Oscar winning actor Eddie Redmayne is taking on the role of 1920s transgender pioneer Lili Elbe for the upcoming film, helmed by director Tom Hooper. The pair previously worked together on Les Miserables.
The upcoming film is based on the true story Lili Elbe, a landscape painter. who realised that she was transgender after posing in women’s clothes for her wife. She became known after undergoing one of the first gender reassignment surgeries.
However, some trans activists are none too thrilled the casting of Redmayne, questioning whether transgender roles should be played by cis actors.
Speaking to Screen Daily, Tom Hooper said there was really no other candidate for the role.
He said: “Eddie was really the person I wanted to make the film with, and I was very passionate about that.
“I was a great believer in him as an actor. I think also there’s a certain gender fluidity that I sensed in him, that I found intriguing and it led me to think he might be a really interesting person to cast in this role.

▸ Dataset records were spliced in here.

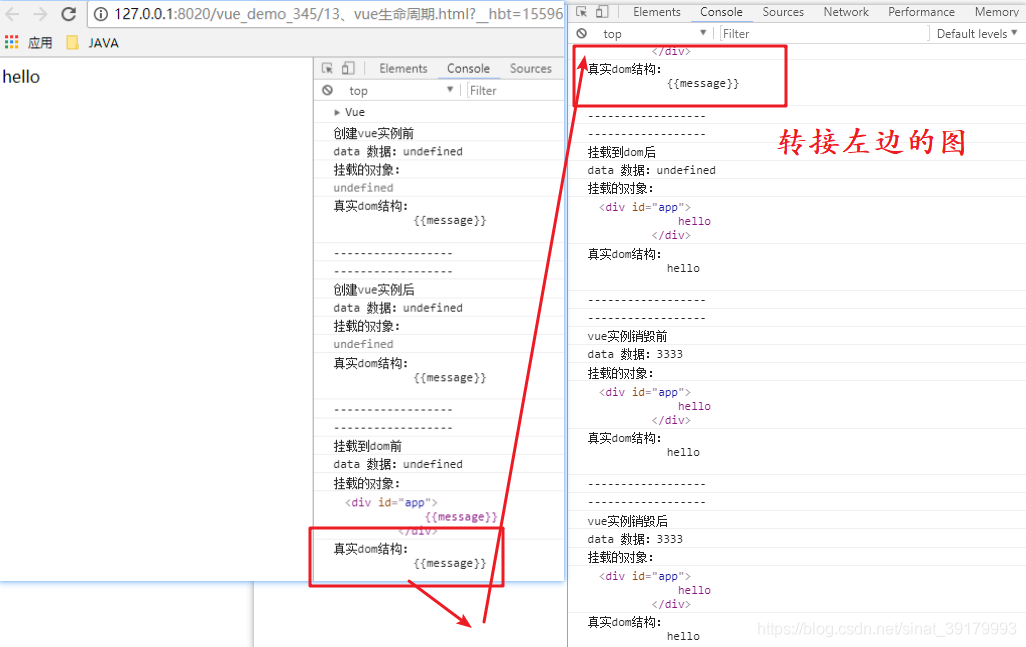Clear the left console with the ⊘ icon
Image resolution: width=1026 pixels, height=647 pixels.
327,90
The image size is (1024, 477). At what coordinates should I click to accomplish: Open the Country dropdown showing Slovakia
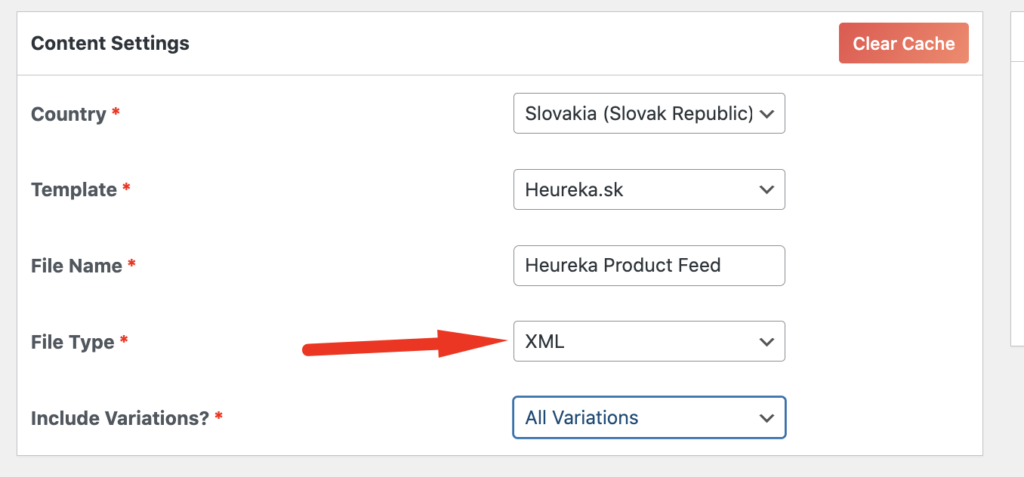tap(649, 114)
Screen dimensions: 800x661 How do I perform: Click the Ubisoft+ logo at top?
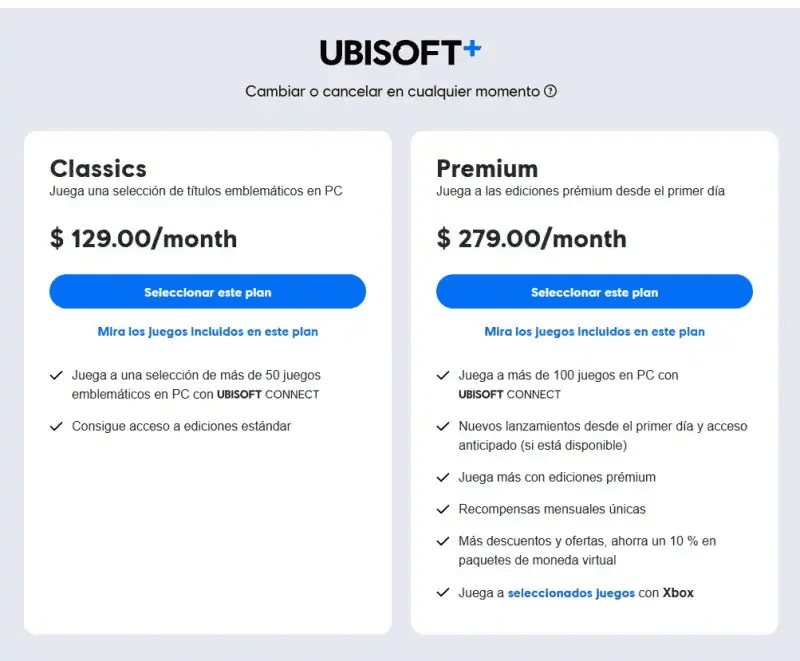pos(400,52)
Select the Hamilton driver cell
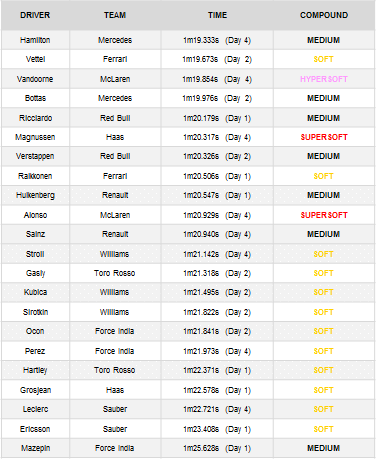 pos(35,40)
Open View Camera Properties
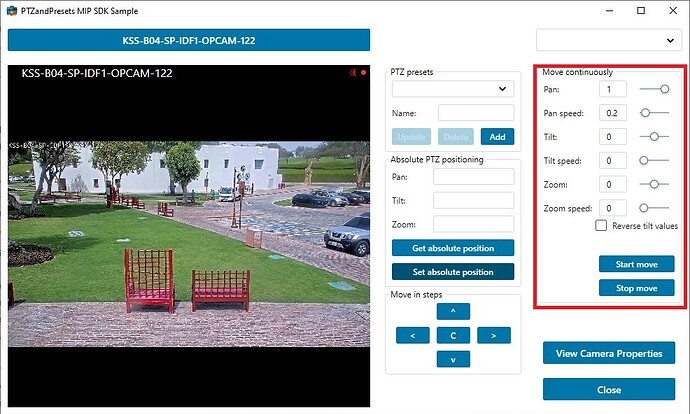The width and height of the screenshot is (690, 414). [x=609, y=353]
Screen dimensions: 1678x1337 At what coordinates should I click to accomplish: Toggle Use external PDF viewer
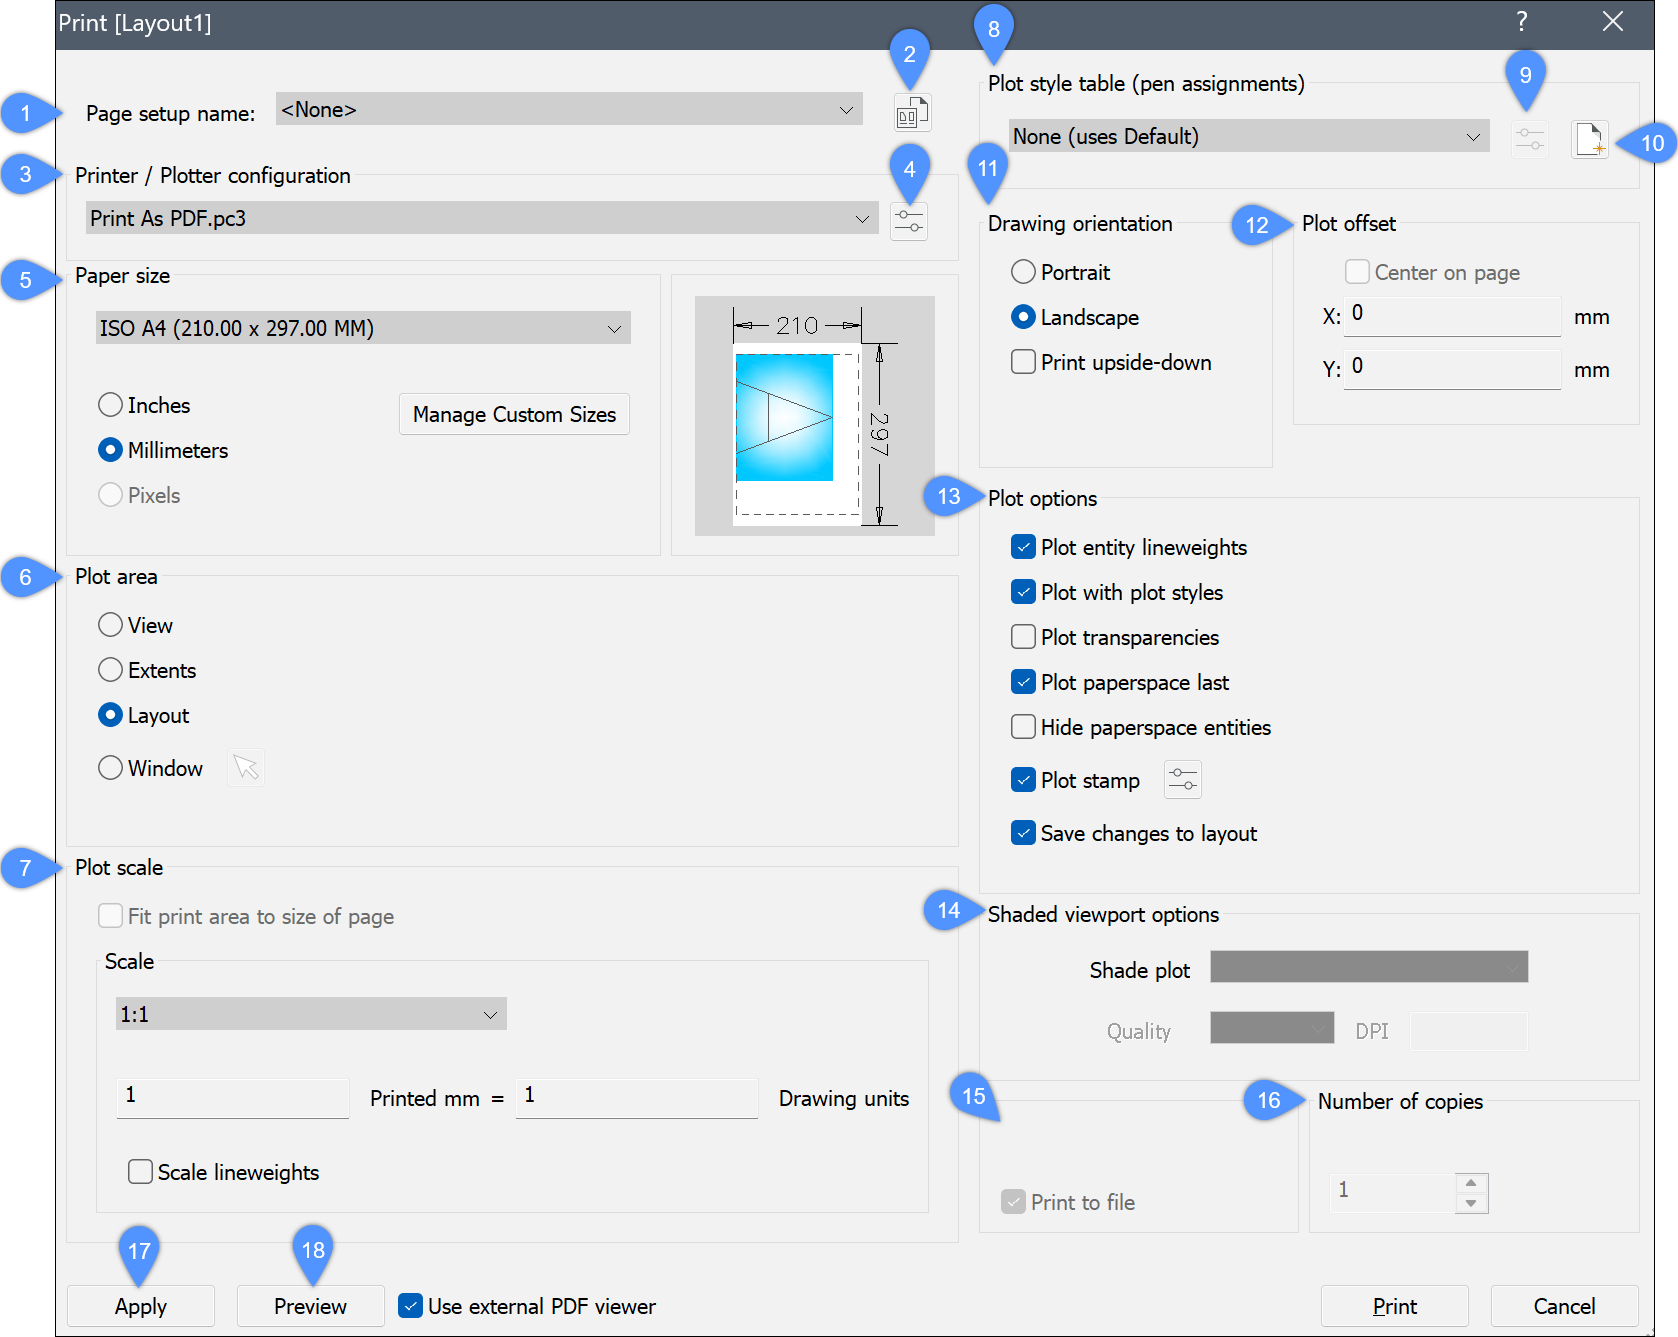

“I felt that there was something in him that was drawn to the feminine… that was something that I felt he might be interested to explore further.”
He added that there is a “tremendous pool of talented trans actors out there”, and “a journey to go on to make sure that talented trans actors have the same access to opportunities both in front of and behind the character as cisgendered actors.”
The director added: “What’s extraordinary is when I first fell in love with the idea of making this film, it was perceived to be a very hard film to finance, and now people talk to me as if it was an obvious film to do, and that’s just in five or six years.”
The Danish Girl has a release date of January 1 2016, in the middle of awards season.
The first official poster was released this week, though images were printed in several major newspapers earlier this year after an accidental leak.